Saved entries:
▬▬▬▬▬▬

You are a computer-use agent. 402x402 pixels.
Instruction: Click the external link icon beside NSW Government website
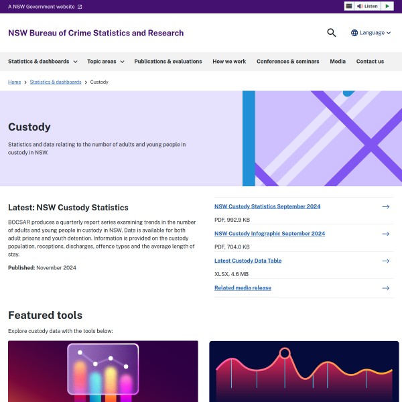(80, 7)
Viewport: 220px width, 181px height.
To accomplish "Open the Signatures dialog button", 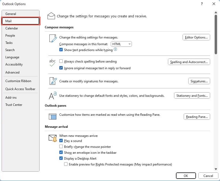I will (x=199, y=81).
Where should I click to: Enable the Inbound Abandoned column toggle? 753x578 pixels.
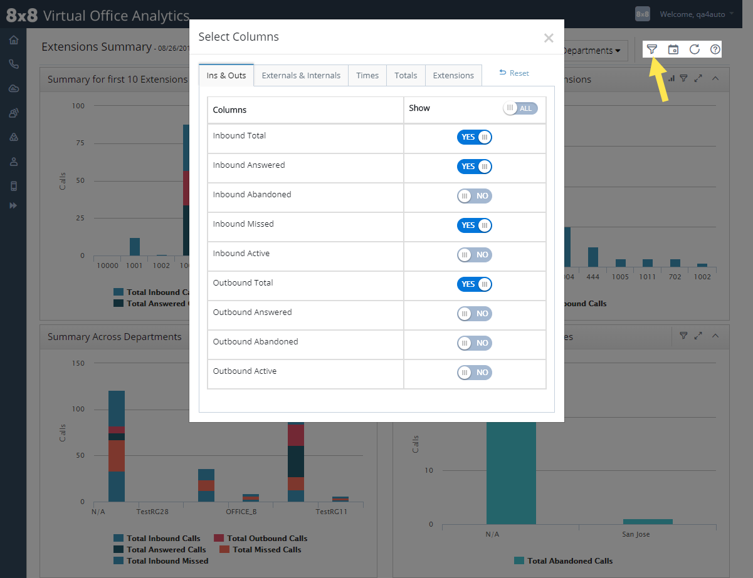[x=475, y=195]
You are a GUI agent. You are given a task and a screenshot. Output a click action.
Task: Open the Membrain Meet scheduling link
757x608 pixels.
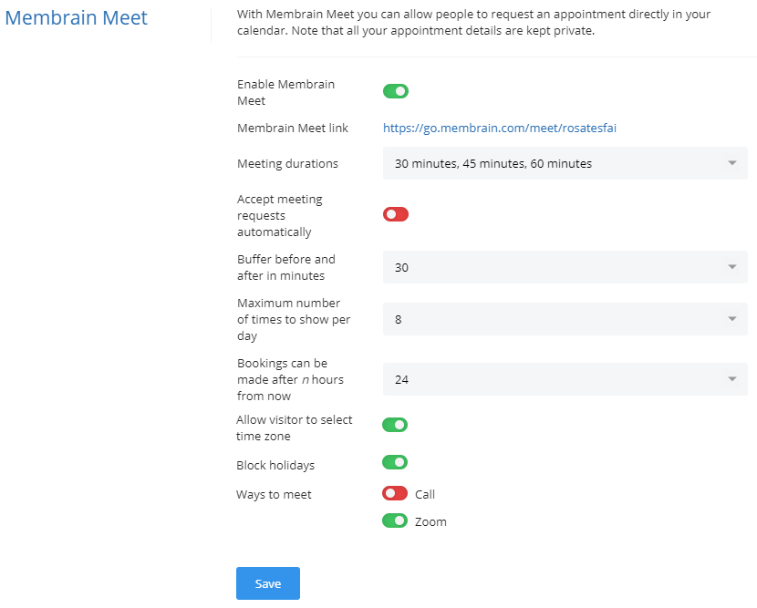point(500,128)
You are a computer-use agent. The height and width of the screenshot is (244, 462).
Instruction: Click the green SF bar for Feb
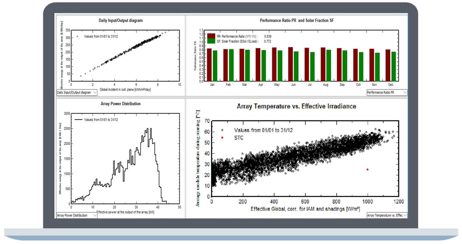click(x=231, y=65)
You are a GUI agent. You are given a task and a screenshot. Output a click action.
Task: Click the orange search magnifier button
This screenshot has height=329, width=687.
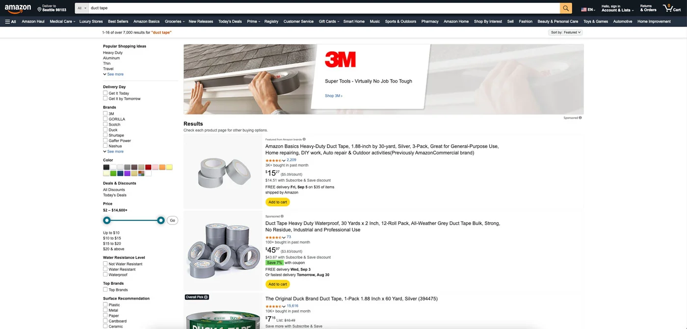click(x=566, y=8)
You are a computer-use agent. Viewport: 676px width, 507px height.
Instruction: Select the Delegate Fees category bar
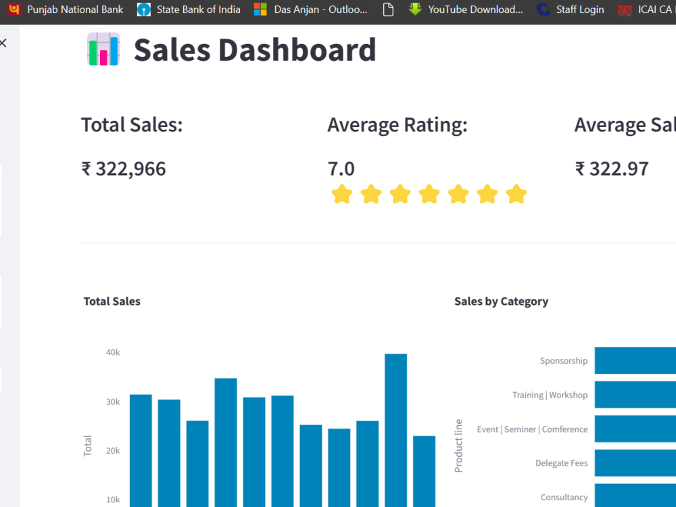click(635, 463)
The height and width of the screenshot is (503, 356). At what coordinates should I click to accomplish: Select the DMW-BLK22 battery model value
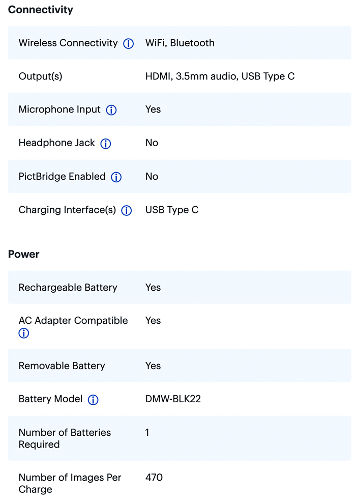[173, 399]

▬▬▬▬▬▬

* Work item *
For this exercise, reproduce the data above exactly from the line containing "You are a computer-use agent. Viewport: 676px" through its final line, both ends included, with no pictures in the copy.

* Answer area *
You are a computer-use agent. Viewport: 676px width, 507px height.
Instruction: Select the Delegate Fees category bar
click(635, 463)
The height and width of the screenshot is (503, 356). At what coordinates should I click to accomplish: Select the DMW-BLK22 battery model value
[173, 399]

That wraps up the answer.